— Problem statement —
In the forum thread about the BOSS ME-25 below, copy word for word the passage that begins with the words containing "I have a BOSS" and ends with "NS (Noise Suppressor)".

— Text passage —
# Help! How to approach a multi effect ( BOSS ME-25 ) ?



## helferlain (Jul 7, 2011)

Hi,

I have a BOSS ME-25 multi effect. I've played around with the settings, changed some things and really like this toy. BUT: finding my very own sound seems confusing to me.

The BOSS ME-25 has the following effects normally in this order:



PEDAL FX (Pedal Effect): WAH, +1 OCTAVE, -1 OCTAVE, FREEZE
COMP/FX (Compressor/Effect): COMP, T.WAH, AC SIM
OD/DS (Overdrive/Distortion): BOOST, OD-1, T-SCREAM,BLUES, DIST, CLASSIC, MODERN, METAL, CORE, FUZZ
PREAMP: CLEAN, TWIN, TWEED, VO DRIVE, BG LEAD, MS VINTAGE, MS MODERN, 5150 DRIVE, R-FIER, ULTRA METAL
NS (Noise Suppressor)
VOLUME (Pedal)
MODULATION: CHORUS, PHASER, FLANGER, ROTARY, UNI-V, TREMOLO, HARMONIST, OCTAVE
DELAY: 1-99ms, 100-990ms, 1000-6000ms, TAP
REVERB: ROOM, HALL
There could be activated one effect from each section at the same time. Every effect has the same setting possibilities / knobs that you know from the original standalone amp / effect.

The problem: In wich order should I start to find MY sound? Starting with the amp? And then? 
There are multiple effects with a gain control: Where in this chain should the I set the gain?

At the moment I feel like wasting my time and messing up more then find my sound...


----------



## Inazone (Jul 7, 2011)

What kind of amp are you using this pedal with? I have the ME-50 pedal and have gigged with it a few times straight into a power amp, but the best use for the ME-series pedals (in my opinion) is in the effects loop of an amp. 

I have certain effects and features that I _always_ use - noise gate and delay especially - and then experiment with additional effects depending on the song I'm playing. For example, I really like the sound of a phaser on clean guitar parts, but for a few songs I use a really "wet" chorus sound that intentionally sounds very processed and digital. But the phaser and chorus aren't essential effects for me, while the delay and noise gate absolutely are.

If you are using the overdrive/distortion or preamp tones on the pedal, I would first adjust those to your liking and then set the noise gate accordingly. Then focus on effects you would expect to use frequently, and lastly experiment with the effects you'd only use in very limited situations.


----------



## helferlain (Jul 8, 2011)

Inazone said:


> What kind of amp are you using this pedal with? ... straight into a power amp, but the best use for the ME-series pedals (in my opinion) is in the effects loop of an amp...

— Dataset excerpt —
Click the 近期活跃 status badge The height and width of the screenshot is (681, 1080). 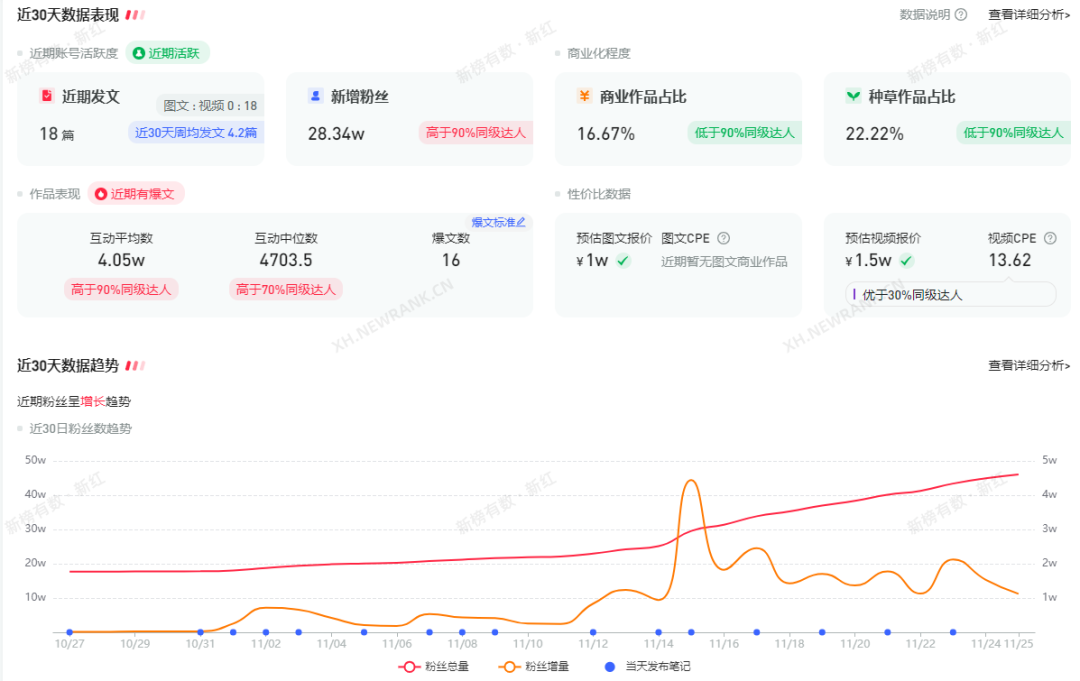click(x=167, y=53)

— The response —
I have a BOSS ME-25 multi effect. I've played around with the settings, changed some things and really like this toy. BUT: finding my very own sound seems confusing to me.

The BOSS ME-25 has the following effects normally in this order:



PEDAL FX (Pedal Effect): WAH, +1 OCTAVE, -1 OCTAVE, FREEZE
COMP/FX (Compressor/Effect): COMP, T.WAH, AC SIM
OD/DS (Overdrive/Distortion): BOOST, OD-1, T-SCREAM,BLUES, DIST, CLASSIC, MODERN, METAL, CORE, FUZZ
PREAMP: CLEAN, TWIN, TWEED, VO DRIVE, BG LEAD, MS VINTAGE, MS MODERN, 5150 DRIVE, R-FIER, ULTRA METAL
NS (Noise Suppressor)